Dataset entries
= = =

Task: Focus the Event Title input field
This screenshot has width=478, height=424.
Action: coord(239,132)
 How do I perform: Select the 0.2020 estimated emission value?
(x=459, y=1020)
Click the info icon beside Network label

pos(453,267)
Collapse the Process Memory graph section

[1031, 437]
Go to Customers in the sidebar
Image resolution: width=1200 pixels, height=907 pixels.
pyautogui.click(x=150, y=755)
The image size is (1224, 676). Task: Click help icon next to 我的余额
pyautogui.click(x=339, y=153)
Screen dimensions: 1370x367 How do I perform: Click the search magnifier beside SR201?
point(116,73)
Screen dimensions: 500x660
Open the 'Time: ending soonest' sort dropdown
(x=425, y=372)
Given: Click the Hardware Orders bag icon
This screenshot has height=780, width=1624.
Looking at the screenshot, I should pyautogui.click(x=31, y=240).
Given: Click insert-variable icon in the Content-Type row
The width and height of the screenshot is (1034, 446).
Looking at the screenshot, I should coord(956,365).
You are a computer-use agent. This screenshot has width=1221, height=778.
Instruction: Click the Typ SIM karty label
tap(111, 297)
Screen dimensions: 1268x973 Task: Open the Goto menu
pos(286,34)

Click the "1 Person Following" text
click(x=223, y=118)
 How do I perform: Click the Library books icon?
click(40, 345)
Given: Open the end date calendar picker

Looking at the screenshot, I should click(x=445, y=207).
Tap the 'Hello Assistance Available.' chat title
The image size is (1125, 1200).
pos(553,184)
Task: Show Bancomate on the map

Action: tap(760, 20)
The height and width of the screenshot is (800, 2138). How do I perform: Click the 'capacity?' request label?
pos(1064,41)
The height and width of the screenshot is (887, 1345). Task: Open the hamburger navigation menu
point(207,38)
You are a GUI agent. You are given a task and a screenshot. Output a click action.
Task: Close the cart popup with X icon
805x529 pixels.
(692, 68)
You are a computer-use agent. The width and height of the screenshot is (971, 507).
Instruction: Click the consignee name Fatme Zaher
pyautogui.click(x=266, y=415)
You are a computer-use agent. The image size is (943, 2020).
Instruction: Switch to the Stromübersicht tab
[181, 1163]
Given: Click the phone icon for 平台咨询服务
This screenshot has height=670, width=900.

= = =

*Aim of the task*
Copying word for word, give each line of the data above from the first one through the line containing "Task: Close the cart popup with X icon", and nothing else.

*Expected answer*
Task: Focus the Event Title input field
This screenshot has width=478, height=424.
Action: coord(239,132)
 How do I perform: Select the 0.2020 estimated emission value?
(x=459, y=1020)
Click the info icon beside Network label

pos(453,267)
Collapse the Process Memory graph section

[1031, 437]
Go to Customers in the sidebar
Image resolution: width=1200 pixels, height=907 pixels.
pyautogui.click(x=150, y=755)
The image size is (1224, 676). Task: Click help icon next to 我的余额
pyautogui.click(x=339, y=153)
Screen dimensions: 1370x367 How do I perform: Click the search magnifier beside SR201?
point(116,73)
Screen dimensions: 500x660
Open the 'Time: ending soonest' sort dropdown
(x=425, y=372)
Given: Click the Hardware Orders bag icon
This screenshot has height=780, width=1624.
Looking at the screenshot, I should pyautogui.click(x=31, y=240).
Given: Click insert-variable icon in the Content-Type row
The width and height of the screenshot is (1034, 446).
Looking at the screenshot, I should coord(956,365).
You are a computer-use agent. This screenshot has width=1221, height=778.
Instruction: Click the Typ SIM karty label
tap(111, 297)
Screen dimensions: 1268x973 Task: Open the Goto menu
pos(286,34)

Click the "1 Person Following" text
click(x=223, y=118)
 How do I perform: Click the Library books icon?
click(40, 345)
Given: Open the end date calendar picker

Looking at the screenshot, I should click(x=445, y=207).
Tap the 'Hello Assistance Available.' chat title
The image size is (1125, 1200).
pos(553,184)
Task: Show Bancomate on the map

Action: tap(760, 20)
The height and width of the screenshot is (800, 2138). How do I perform: Click the 'capacity?' request label?
pos(1064,41)
The height and width of the screenshot is (887, 1345). Task: Open the hamburger navigation menu
point(207,38)
You are a GUI agent. You are given a task and a screenshot. Output a click action.
Task: Close the cart popup with X icon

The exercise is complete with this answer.